Aufbauende Wellen können Lockermaterial an den Strand transportieren. Ob ein Strand eher sandig oder steinig ist, hängt von der Wellenenergie, der örtlichen Geologie und dem vorhandenen Material ab.
Trifft die Wasserbewegung schräg auf die Küste, wird Material schräg am Ufer entlang versetzt. Dieser Vorgang heißt Strandversetzung. Er kann vorspringende Küstenabschnitte abtragen und Buchten mit Material auffüllen. So wird eine unregelmäßige Küstenlinie ausgeglichener.
Aus abgelagertem Material kann eine schmale Landzunge wachsen. Wellen und Wind können ihr Ende biegen. So entstehen ein Sandhaken oder eine Nehrung.
Nehrung
Eine Nehrung ist eine lang gestreckte, schmale Ablagerungsform, die einen Meeresbereich teilweise oder ganz vom offenen Meer abtrennen kann. Ein durch eine Nehrung abgetrennter Bereich heißt Haff.
Hinter einer solchen Barriere ist das Wasser stärker vor Wellen geschützt. Dort kann sich feines Material wie Schluff ablagern. So können Watt und Marschland entstehen.
Die Kurische Nehrung trennt das Kurische Haff von der Ostsee. Ihre Entwicklung begann mit Inseln vor der Küste. Ablagerungen zwischen ihnen verbanden die einzelnen Teile allmählich zu einer langen Nehrung. Ihr nördlicher Teil gehört zu Litauen, ihr südlicher Teil zur russischen Exklave Kaliningrad.
Welche Formen findest du an Nord- und Ostsee?
Nord- und Ostseeküste besitzen nicht überall dieselbe Form. An der Nordsee ist die Wattenküste besonders verbreitet; außerdem kommen Kliff- und Ausgleichsküsten vor. Kliffs werden unter anderem auf Helgoland und Sylt genannt.
An der deutschen Nordseeküste reicht das Wattenmeer bis zur Küste. Ein äußerer Seedeich schützt die tiefer liegende Marsch vor Überflutungen. Die Geest liegt höher als die Marsch. Deiche müssen regelmäßig kontrolliert und erneuert werden, weil das Wasser sie angreift. Der Marschboden besteht aus abgelagertem ehemaligem Meeresboden und ist fruchtbar.

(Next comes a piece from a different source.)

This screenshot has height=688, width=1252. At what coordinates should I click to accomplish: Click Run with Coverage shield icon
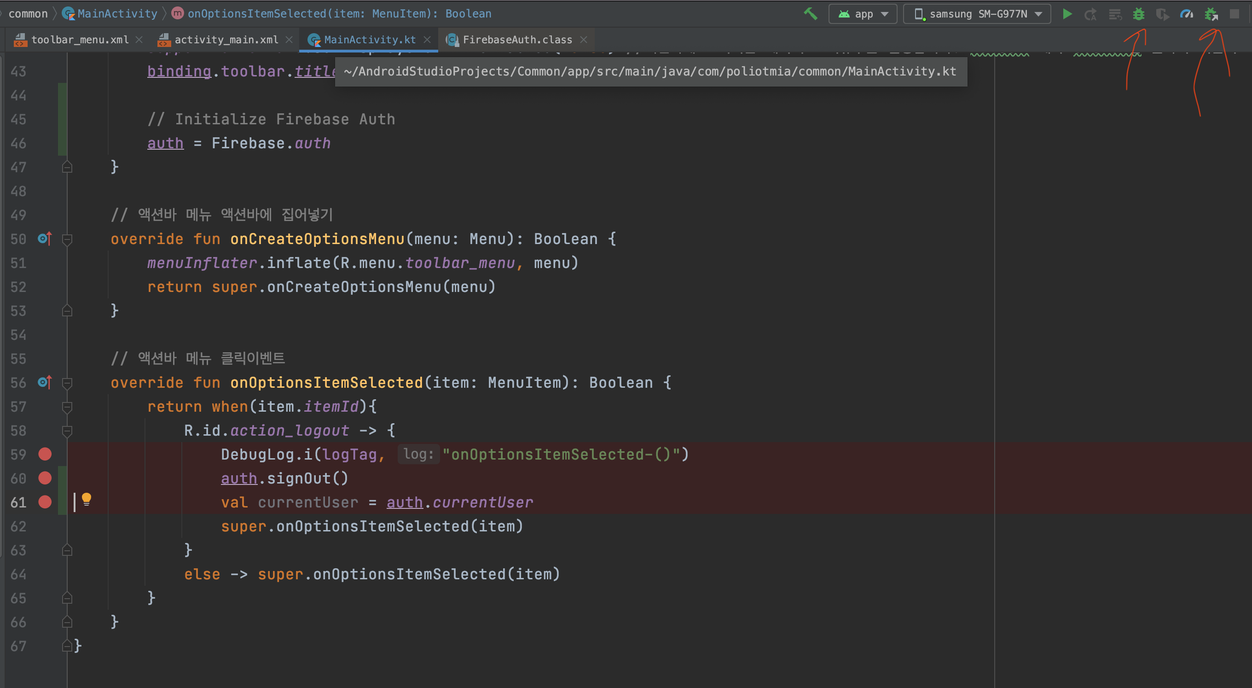[x=1162, y=14]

Für die Ostseeküste lassen sich mehrere Fachbegriffe mit konkreten Räumen verbinden:
| Küstenform | Beispiel |
|---|---|
| Fördenküste | Kieler Förde |
| Buchtenküste | Lübecker Bucht |
| Ausgleichsküste | Zingst/Darß |
| Boddenküste | Greifswalder Bodden und Rügen |
Außerdem werden an der Ostsee Schären-, Fjord- und Kliffküsten genannt. Ihre genaue Entstehung ist für diesen Lernweg nicht nötig; die Tabelle konzentriert sich auf die belegten deutschen Kartenbeispiele.
Eine Ausgleichsküste entsteht, wenn Material längs der Küste transportiert wird: Vorsprünge werden abgetragen, während sich Material in Buchten ablagert. Die Küstenlinie wird dadurch geradliniger.
Karteikasten
Überlege zuerst selbst und drehe die Karte anschließend zum Prüfen um.
Alles auf einen Blick
- Küstenraum
- Einflussfaktoren: Gestein, Wasser, Luft und Lebewesen
- Grundprozesse: Erosion, Transport und Ablagerung
- Steilküste: Hohlkehle, Kliffrückzug und Brandungspfeiler
- Flachküste: Strand, Landzunge, Sandhaken und Nehrung
- Geschützter Innenbereich: Haff, Watt und Marsch
- Raumbeispiele: Nordsee, Ostsee und Kurische Nehrung
Die entscheidende Frage lautet immer: Wird Material abgetragen, weiterbewegt oder abgelagert? Mit dieser Entscheidung kannst du viele Küstenformen erklären, statt sie nur auswendig zu lernen.
Abschluss-Check
Wenn du im Abschluss-Check unsicher warst, beginne erneut mit der Prozesskette Erosion – Transport – Ablagerung. Ordne danach jede beobachtete Form dem passenden Teil dieser Kette zu.